O grupo, liderado por Emília Monteiro, acabou de publicar um estudo na revista "Pharmacological Research," em que explica que uma molécula, chamada AHR (receptor de aril hidrocarboneto) é responsável pela resposta do metabolismo a certos poluentes ambientais e que esta molécula estava aumentada em ratos hipertensos por exposição à SAOS. Os investigadores provaram ainda que, quando utilizaram um composto para bloquear a molécula, foi possível tratar a hipertensão. E a definição do puzzle pareceu aumentar.
"Apesar de estes resultados terem sido obtidos num modelo animal, achamos que pode representar um passo importante sobre o conhecimento de novos mecanismos de hipertensão arterial relacionados com a apneia obstrutiva do sono, abrindo a porta a novos fármacos para tratar os doentes hipertensos. Por isso, pretendemos, a curto prazo, estudar se esta molécula também se encontra aumentada em doentes com doença obstrutiva do sono e com hipertensão arterial", explicou ao Expresso Emília Monteiro.
Assim, tão logo a pandemia permita e os hospitais regressem à atividade normal, o grupo, financiado pela Fundação para a Ciência e Tecnologia, pretende iniciar em estudo clínico envolvendo 930 pessoas. A investigação vai contar com colaboração do Centro Hospitalar de Lisboa Ocidental, Centro Hospitalar Lisboa Central, Hospital Fernando Fonseca e Hospital da Luz. E, desta forma, pode ser que o desenho final do puzzle fique mais nítido. Porque, explica a investigadora, a molécula que parece também representar um potencial ponto em comum entre a poluição, a apneia obstrutiva do sono e os mecanismos de hipertensão arterial não será indiferente à exposição à poluição.

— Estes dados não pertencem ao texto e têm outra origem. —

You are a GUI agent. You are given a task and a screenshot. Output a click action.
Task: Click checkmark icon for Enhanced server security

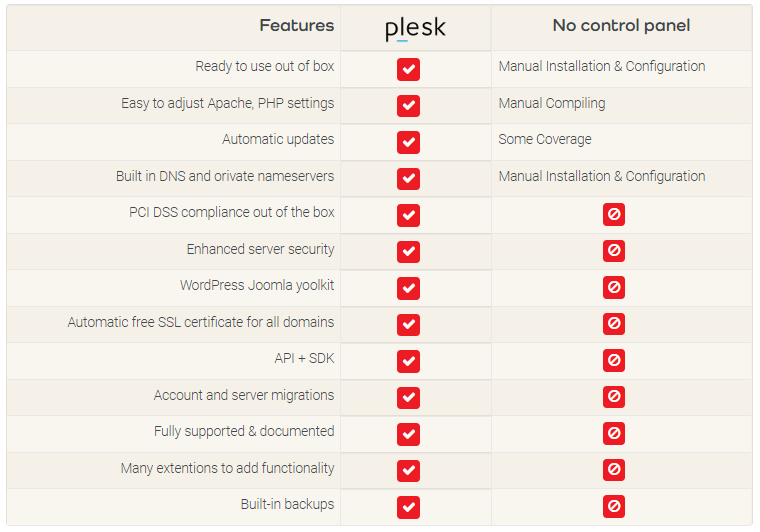tap(408, 251)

"Apesar disso, atualmente não existe qualquer teste clínico para avaliar a vulnerabilidade das pessoas à poluição, em termos de efeitos na pressão arterial. A via desta molécula poderia estar, então, implicada nesta maior ou menor susceptibilidade à hipertensão arterial causada pela poluição, contribuindo para uma medicina personalizada", explica Emília Monteiro.
Falta a peça da covid-19
A apneia do sono, causadora de uma hipoxia crónica intermitente - ou seja, a falta de ar por alguns segundos que ocorre de forma recorrente enquanto um destes doentes dorme - aumenta o número de proteínas onde se liga o novo coronavírus para entrar nas células, a enzima ACE2. O que se tem percebido é que os medicamentos para a hipertensão usados nestes doentes, além de não serem sempre eficazes para reduzir a pressão arterial, ainda aumentam mais estas proteínas, podendo prolongar o tempo para os infectados se tornarem negativos.
Mas, afinal, como a falta de oxigénio pode estar relacionada com esta tempestade do organismo? "Aparentemente, a reação do corpo à falta momentânea de oxigénio, várias vezes durante a noite, em quem sofre de apneia obstrutiva do sono, é semelhante à causada ao processo infecioso gerado pela covid-19. E a hipertensão arterial tem se revelado um fator de agravamento desta doença nas pessoas infetadas pelo novo coronavírus. Este vírus mata porque provoca um inflamação generalizada no organismo", explica Emília Monteiro.
Como, neste tempo de incertezas, alguém pode desconfiar se sofre de apneia obstrutiva do sono? Acordar recorrentemente cansado, sem razão para tal, sofrer de sonolência diurna, ressonar e apresentar hipertensão sem razões específicas são sinais de alerta. Nas pessoas com estes sintomas, a obesidade é ainda um fator a ter também em conta. Assim como a flacidez muscular.
E qual a relação com a história com fim positivo no início deste artigo? Bem, a máquina de oxigenação noturna terá funcionado como uma espécie de ventilador, permitindo a estabilização de Suryakant "Suri" Nathwani. Mais um sinal de que ainda faltam peças neste puzzle, que só ficará completo com mais investigação. Um trabalho a que o grupo português pretende acrescentar mais um elemento.